## EXTRACT PROVIDED
Cvetkovic says that while he served as an army driver when Srebrenica, formerly a UN-protected zone, fell to the Serbs during the 1992-95 civil war, he is innocent of the slaughter. He has 30 days in which to try to appeal against the Jerusalem District Court's decision at the Israeli Supreme Court, whose final ruling could take months. "One of our major arguments was that the genocidal intent was not made out in his case," said Nick Kaufman, one of Cvetkovic's lawyers. "We have to learn the judge's decision and see whether or not an appeal is justified here."
Cvetkovic would be extradited to a court in Sarajevo, the Bosnian capital, set up in 2005 to relieve the burden on the Hague-based UN war crimes tribunal for the former Yugoslavia. The two courts have prosecuted dozens of Bosnian Serbs over Srebrenica. Among these is former Bosnian Serb military commander Ratko Mladic, who was arrested by Serbia in May and extradited to The Hague. Bosnian Serb wartime political leader Radovan Karadzic, arrested in 2008, is also on trial for Srebrenica and the Serb siege of Sarajevo. Both men deny wrongdoing. Cvetkovic's unprecedented case has piqued interest in Israel, with its founding memories of the Holocaust and more recent pro-Palestinian efforts to prosecute its military commanders for alleged war crimes in the West Bank and Gaza.

## SOURCE DATA
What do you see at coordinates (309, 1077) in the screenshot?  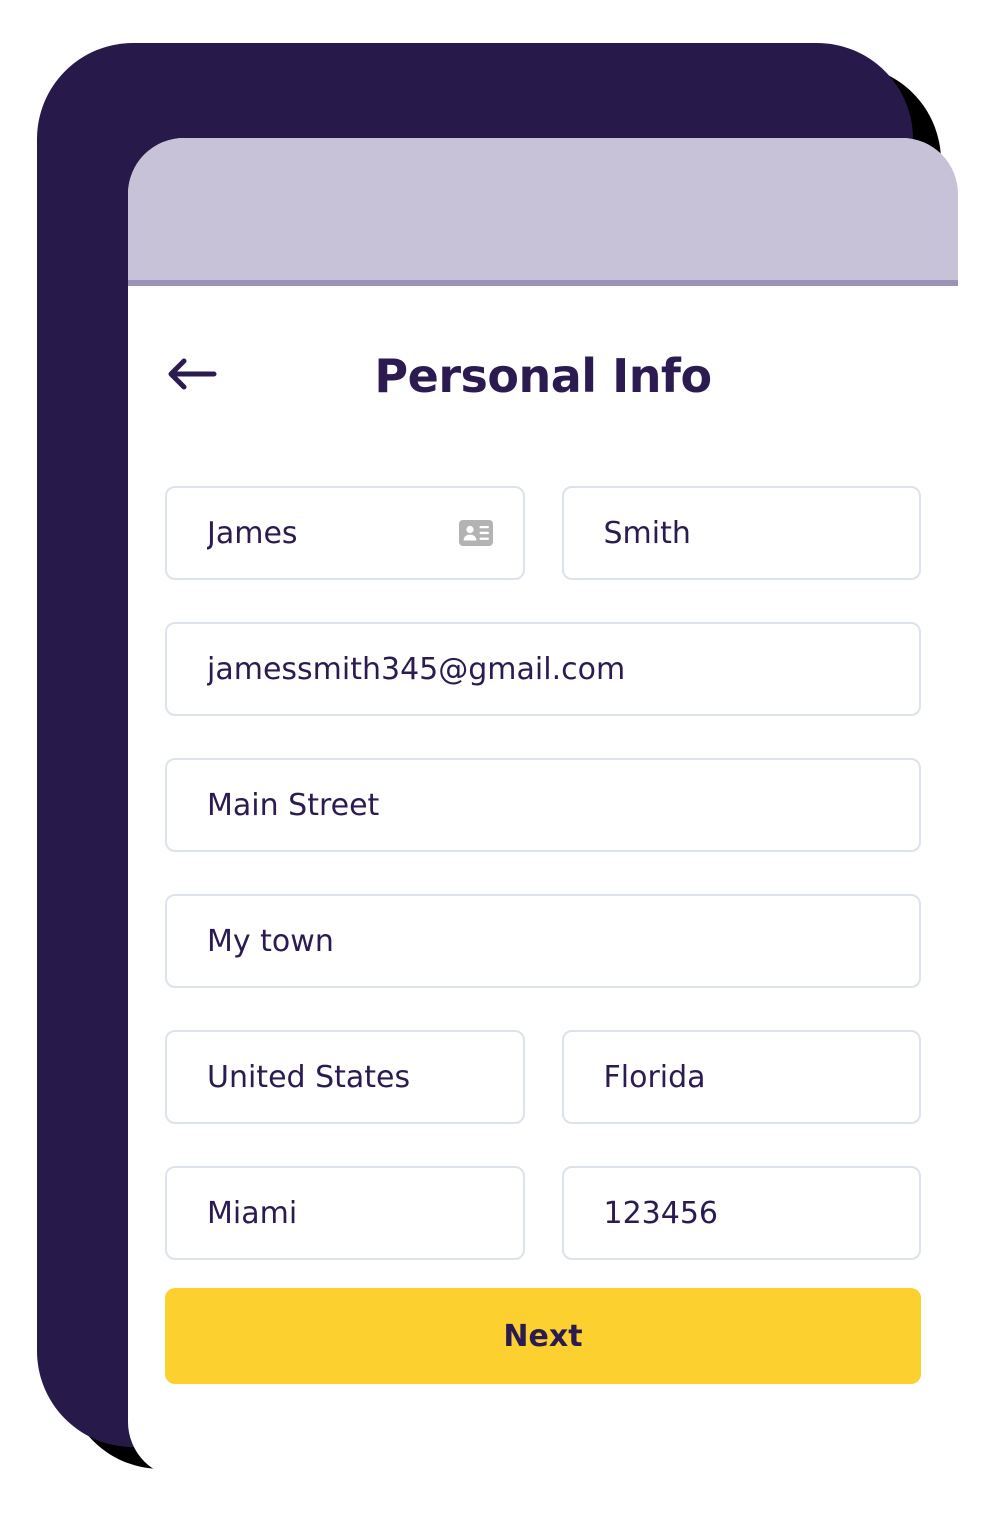 I see `country-value: United States` at bounding box center [309, 1077]. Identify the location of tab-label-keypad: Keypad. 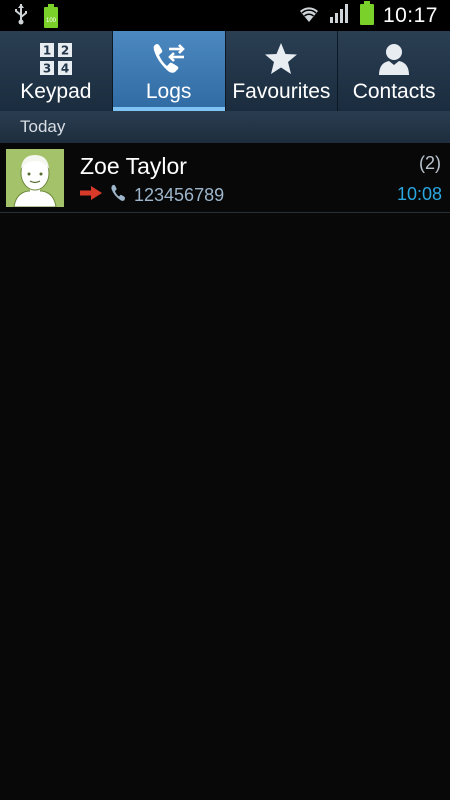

## TASKS TO COMPLETE
1/ In the report on the Cvetkovic extradition case, why was the court in Sarajevo set up in 2005? Answer in one to three sentences.
2/ Go on with the report on the Cvetkovic extradition case, starting after its last sentence.
The material placed after the text comes from a different source.

## ANSWERS BY ITEM
1/ The court in Sarajevo was set up to relieve the burden on the Hague-based UN war crimes tribunal for the former Yugoslavia.

2/
Cvetkovic's marriage to a Jewish woman, with whom he has children, helped him secure Israeli citizenship. The Bosnian state prosecutor's office, citing testimony from other Serb soldiers, said he was believed to have taken part in shooting more than 800 Bosnian Muslims from Srebrenica.
According to evidence cited in the Jerusalem District Court's 56-page ruling, Cvetkovic had "said that this execution is proceeding slowly and that they should also start to use the M-84 machinegun," a suggestion taken up by his comrades. The Jerusalem District Court conditioned his extradition on assurances by Sarajevo regarding incarceration standards there.